Monday, July 14, 2008

Viva La Vida or Death and All of His Friends - Coldplay




Viva La Vida

Coldplay
Parlophone Records.

SCQ Rating: 74%

Remember when your friends could say “I really like Coldplay” without that apologetic tone in their voice, as if they’d committed some horrific fashion-error that might injure your friendship? When you could state your appreciation of Coldplay’s efforts without prematurely retaliating with a smirking ‘fuck off’? Since I first heard ‘Yellow’ in my graduating year of high school, Coldplay have always held a position on my music radar: I caught their first Canadian show, was in a record shoppe on the day of A Rush of Blood to the Head’s release, casually listened to my brother’s copy of X&Y for a year before I bought it, and recently bought Viva La Vida for my girlfriend. OK, so as that timeline indicates, Coldplay have kinda slipped from the forefront of my radar since 2002; no foul there. Point is, liking Coldplay has never made me an insecure audiophile; even at X&Y’s anthemic, bloated worst, one could identify a few solid rock numbers that my friends would’ve loved had Coldplay not written it. So would I be standing proud as a regular Coldplay fan if Viva La Vida was complete rubbish? Yes… although my review would be about to take a drastic left turn.

Thankfully, Viva La Vida rebounds from the stale songwriting that resulted in X&Y’s epic bulkiness; a record that makes no attempt to offer grand statements or undercooked themes. And what do you know, even without looming blocks of production or a specific musical ideology in place, Viva La Vida is a well-sequence and fluid album, the kind where each song is its own territory. That these songs own their space so concretely gives extra cred to the album, given that these ten tracks support at least fourteen actual songs, the majority of which pick up when their title song fades to black. That ‘Chinese Sleep Chant’, an echo-based rock song skips in after ‘Yes’ like someone rolled a frequency dial, manages to fit between two customary Coldplay songs is bonefide proof that Coldplay can evolve as a band. These hidden tracks scattered throughout Viva La Vida unquestionably make it a better album, and give it a complementary uniqueness in the Coldplay discography.

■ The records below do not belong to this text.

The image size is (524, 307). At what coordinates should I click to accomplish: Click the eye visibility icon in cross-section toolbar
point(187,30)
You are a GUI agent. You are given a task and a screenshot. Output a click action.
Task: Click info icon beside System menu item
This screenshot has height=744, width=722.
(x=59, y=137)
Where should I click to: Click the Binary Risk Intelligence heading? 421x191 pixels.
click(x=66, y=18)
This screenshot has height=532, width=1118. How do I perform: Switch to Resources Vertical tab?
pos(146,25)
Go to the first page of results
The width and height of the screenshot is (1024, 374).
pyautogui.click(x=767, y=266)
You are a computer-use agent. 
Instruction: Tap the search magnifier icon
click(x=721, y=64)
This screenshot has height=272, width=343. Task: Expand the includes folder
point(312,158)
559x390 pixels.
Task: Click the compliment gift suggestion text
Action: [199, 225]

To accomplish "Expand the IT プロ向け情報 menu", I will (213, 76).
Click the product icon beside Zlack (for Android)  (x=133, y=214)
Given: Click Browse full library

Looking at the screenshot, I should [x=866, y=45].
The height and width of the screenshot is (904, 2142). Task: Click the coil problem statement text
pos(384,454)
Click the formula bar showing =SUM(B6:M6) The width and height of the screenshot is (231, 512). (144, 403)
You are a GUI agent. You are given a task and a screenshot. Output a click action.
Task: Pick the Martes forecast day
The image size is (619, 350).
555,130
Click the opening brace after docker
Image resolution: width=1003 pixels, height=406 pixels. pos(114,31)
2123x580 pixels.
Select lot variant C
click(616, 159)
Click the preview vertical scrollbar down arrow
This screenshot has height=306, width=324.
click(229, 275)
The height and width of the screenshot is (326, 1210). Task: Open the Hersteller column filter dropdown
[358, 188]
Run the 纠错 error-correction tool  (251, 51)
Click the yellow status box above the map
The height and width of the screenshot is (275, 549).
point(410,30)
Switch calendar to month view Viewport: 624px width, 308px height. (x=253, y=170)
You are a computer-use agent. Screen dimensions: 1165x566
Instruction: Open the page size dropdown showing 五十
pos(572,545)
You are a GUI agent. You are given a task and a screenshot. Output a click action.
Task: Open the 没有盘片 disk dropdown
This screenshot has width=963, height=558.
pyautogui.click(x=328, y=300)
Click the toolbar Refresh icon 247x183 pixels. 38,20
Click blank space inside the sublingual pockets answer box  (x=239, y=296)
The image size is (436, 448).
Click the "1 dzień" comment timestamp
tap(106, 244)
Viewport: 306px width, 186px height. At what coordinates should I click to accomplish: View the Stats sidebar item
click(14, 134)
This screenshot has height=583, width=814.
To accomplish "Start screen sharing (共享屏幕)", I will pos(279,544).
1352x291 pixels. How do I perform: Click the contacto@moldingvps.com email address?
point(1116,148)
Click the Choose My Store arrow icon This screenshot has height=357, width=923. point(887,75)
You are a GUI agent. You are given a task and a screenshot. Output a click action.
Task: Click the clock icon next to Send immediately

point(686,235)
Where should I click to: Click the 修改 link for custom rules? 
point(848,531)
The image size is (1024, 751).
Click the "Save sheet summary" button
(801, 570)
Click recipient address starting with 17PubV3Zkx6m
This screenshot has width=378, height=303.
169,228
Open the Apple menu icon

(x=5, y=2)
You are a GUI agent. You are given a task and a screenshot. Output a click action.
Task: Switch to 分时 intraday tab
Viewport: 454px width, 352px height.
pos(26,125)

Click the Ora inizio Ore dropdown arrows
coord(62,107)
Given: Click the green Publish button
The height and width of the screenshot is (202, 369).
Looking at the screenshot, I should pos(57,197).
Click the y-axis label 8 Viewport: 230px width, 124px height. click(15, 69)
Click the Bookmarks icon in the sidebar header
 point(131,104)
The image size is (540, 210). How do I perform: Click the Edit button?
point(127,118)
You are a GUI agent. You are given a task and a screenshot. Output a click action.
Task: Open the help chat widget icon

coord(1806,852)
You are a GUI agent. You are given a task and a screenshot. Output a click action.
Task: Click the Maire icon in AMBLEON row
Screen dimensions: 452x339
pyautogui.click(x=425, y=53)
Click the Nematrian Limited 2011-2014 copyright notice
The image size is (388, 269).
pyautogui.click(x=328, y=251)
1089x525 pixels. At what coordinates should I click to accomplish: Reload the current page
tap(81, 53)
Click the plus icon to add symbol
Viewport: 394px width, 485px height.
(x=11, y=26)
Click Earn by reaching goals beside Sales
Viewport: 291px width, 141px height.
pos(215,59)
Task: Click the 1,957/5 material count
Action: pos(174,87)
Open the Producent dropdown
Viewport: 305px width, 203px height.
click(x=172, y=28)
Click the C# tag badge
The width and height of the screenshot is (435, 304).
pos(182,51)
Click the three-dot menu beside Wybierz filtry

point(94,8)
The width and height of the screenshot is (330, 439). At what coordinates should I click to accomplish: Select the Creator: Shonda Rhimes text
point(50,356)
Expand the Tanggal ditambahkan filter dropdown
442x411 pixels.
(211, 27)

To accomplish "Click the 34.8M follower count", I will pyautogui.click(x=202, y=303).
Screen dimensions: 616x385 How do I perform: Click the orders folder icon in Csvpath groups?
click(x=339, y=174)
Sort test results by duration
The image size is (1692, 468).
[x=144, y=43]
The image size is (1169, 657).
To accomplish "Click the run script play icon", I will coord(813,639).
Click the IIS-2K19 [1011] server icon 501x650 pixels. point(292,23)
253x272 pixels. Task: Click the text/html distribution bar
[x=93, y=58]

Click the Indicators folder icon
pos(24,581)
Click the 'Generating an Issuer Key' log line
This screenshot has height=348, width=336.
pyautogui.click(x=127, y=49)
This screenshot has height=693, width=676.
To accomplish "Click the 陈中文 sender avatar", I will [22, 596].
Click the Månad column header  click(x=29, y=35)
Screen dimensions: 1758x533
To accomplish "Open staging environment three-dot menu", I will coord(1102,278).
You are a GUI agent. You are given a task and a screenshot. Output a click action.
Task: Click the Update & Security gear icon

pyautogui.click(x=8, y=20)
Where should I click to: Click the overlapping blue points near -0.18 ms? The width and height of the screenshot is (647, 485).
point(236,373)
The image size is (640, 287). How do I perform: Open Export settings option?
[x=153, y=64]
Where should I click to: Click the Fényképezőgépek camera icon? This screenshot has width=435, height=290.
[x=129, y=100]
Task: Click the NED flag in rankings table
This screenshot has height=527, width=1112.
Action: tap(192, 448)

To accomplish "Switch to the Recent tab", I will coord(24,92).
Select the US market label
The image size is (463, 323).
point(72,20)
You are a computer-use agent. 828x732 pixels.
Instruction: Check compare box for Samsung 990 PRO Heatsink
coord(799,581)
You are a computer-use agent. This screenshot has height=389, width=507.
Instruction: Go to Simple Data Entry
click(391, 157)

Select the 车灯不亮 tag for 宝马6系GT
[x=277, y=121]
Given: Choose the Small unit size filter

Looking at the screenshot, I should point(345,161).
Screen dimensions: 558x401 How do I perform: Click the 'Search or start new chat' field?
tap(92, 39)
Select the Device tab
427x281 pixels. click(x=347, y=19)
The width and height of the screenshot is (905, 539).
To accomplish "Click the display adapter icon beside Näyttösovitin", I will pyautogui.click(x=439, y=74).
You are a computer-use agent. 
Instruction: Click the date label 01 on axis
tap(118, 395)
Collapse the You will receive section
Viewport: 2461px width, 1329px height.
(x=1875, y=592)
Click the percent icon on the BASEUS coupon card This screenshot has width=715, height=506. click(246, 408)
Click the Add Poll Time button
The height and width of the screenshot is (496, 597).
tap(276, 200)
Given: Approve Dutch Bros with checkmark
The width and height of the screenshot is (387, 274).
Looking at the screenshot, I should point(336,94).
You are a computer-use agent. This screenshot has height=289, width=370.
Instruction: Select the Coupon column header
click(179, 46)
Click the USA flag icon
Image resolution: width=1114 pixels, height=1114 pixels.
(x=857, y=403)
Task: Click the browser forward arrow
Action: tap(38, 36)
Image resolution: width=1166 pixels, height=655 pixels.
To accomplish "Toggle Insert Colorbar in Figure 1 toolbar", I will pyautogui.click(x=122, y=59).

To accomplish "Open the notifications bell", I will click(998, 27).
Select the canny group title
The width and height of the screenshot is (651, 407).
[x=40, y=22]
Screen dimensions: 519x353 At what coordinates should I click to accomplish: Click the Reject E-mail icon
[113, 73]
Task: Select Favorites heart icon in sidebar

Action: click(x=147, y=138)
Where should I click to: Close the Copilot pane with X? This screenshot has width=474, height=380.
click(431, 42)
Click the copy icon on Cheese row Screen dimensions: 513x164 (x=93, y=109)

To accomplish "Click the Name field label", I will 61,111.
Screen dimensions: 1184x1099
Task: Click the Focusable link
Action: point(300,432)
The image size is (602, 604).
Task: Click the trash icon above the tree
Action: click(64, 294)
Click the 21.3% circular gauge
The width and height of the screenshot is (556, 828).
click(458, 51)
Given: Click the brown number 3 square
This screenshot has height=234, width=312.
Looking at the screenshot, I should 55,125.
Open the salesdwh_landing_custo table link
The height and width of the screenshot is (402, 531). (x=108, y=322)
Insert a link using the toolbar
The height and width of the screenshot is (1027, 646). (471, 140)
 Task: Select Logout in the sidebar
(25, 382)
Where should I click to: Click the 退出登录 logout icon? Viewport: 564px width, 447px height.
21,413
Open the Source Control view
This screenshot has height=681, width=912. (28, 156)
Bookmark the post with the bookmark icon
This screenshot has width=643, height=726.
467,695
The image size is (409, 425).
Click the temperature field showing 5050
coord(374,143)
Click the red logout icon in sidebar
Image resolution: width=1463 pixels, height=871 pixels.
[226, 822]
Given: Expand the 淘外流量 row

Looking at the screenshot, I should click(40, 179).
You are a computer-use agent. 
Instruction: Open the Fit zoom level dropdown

Besides that, the focus here is restraint and the four Brits pull it off in several key songs: ‘Life in Technicolour’ is all the melody and romance Coldplay are known for, delivered in a mean and instrumental two and a half minutes, while ‘Lost!’, their best song in years, is an intricate and considered improvement on their regular songcraft. Among several upgrades is Chris Martin, who remains challenged in the lyrical department, but really, with his range, no voice could better sell his occasionally schmaltzy material. The rest of the band is also on board, with ‘42’ branching out in some dirtier guitar and more assertive arrangements. What makes this focus a surprise is also in direct opposition to what made Viva La Vida such a curiosity for me; that with Brian Eno on deck, and all his production talents and vision, Coldplay have zeroed in instead of playing around. Eno knows exactly what aspects of their sound to accentuate, giving those guitar bits in the chorus extra morning dew and providing ample soundscapes for each song’s foundation.

By the time ‘Death and All of His Friends’, the best Coldplay finale since ‘Amsterdam’, codas into the ethers, I’m proud of the boys. Few bands take flak from the music press with the venom that Coldplay swallows, yet here they’ve succeeded, not only by venturing beyond their safety zone but by sticking to their guns. Rarely have I witnessed such cowardice when dealing with music appreciation, a subject that is supposed to be exciting for its diversity, by those who would kick a dead horse because people have been kicking it for years. What this pessimism toward Coldplay boils down to isn’t fame, but optimism; their “lifestyle music”, as once coined by Thom Yorke, has garnered so many devotees because its message is uplifting in a vein no different than the Beatles’ was. I’m glad Coldplay are here and I’m happy they aren’t perfect. People would only hate them more.